Dataset records:
+-------+
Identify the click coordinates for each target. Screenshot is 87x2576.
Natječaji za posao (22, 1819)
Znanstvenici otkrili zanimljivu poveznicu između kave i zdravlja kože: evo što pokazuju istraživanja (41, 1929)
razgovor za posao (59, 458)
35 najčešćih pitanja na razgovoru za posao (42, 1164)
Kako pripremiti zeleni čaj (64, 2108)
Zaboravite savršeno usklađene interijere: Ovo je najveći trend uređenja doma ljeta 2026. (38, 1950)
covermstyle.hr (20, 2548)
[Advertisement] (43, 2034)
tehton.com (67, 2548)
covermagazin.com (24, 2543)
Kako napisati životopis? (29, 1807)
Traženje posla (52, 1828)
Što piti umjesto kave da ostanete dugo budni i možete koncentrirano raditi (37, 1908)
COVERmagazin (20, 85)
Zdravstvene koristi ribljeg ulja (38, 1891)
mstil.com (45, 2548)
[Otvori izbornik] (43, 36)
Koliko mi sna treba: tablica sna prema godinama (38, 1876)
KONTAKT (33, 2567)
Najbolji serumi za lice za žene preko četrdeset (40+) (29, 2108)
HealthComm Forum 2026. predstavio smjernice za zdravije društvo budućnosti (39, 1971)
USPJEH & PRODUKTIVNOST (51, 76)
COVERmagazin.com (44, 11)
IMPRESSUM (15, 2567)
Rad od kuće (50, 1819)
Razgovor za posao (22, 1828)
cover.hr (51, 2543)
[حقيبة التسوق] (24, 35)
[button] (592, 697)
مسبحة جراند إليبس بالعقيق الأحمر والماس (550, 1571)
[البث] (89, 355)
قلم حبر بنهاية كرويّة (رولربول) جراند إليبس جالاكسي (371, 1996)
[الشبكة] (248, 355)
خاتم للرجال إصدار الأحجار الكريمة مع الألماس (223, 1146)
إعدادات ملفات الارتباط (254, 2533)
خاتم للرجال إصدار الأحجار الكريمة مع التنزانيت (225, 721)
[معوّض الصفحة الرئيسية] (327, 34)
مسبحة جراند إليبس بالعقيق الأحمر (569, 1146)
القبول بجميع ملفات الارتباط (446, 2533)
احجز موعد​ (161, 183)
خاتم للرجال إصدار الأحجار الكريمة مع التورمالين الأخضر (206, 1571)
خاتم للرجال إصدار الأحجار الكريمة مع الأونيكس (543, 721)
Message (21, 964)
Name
+-------+
> **TASK TO CARRY OUT**: The word to find is "الكريمة". Copy every line of the records that holds it.

> **ANSWER**:
خاتم للرجال إصدار الأحجار الكريمة مع الألماس (223, 1146)
خاتم للرجال إصدار الأحجار الكريمة مع التنزانيت (225, 721)
خاتم للرجال إصدار الأحجار الكريمة مع التورمالين الأخضر (206, 1571)
خاتم للرجال إصدار الأحجار الكريمة مع الأونيكس (543, 721)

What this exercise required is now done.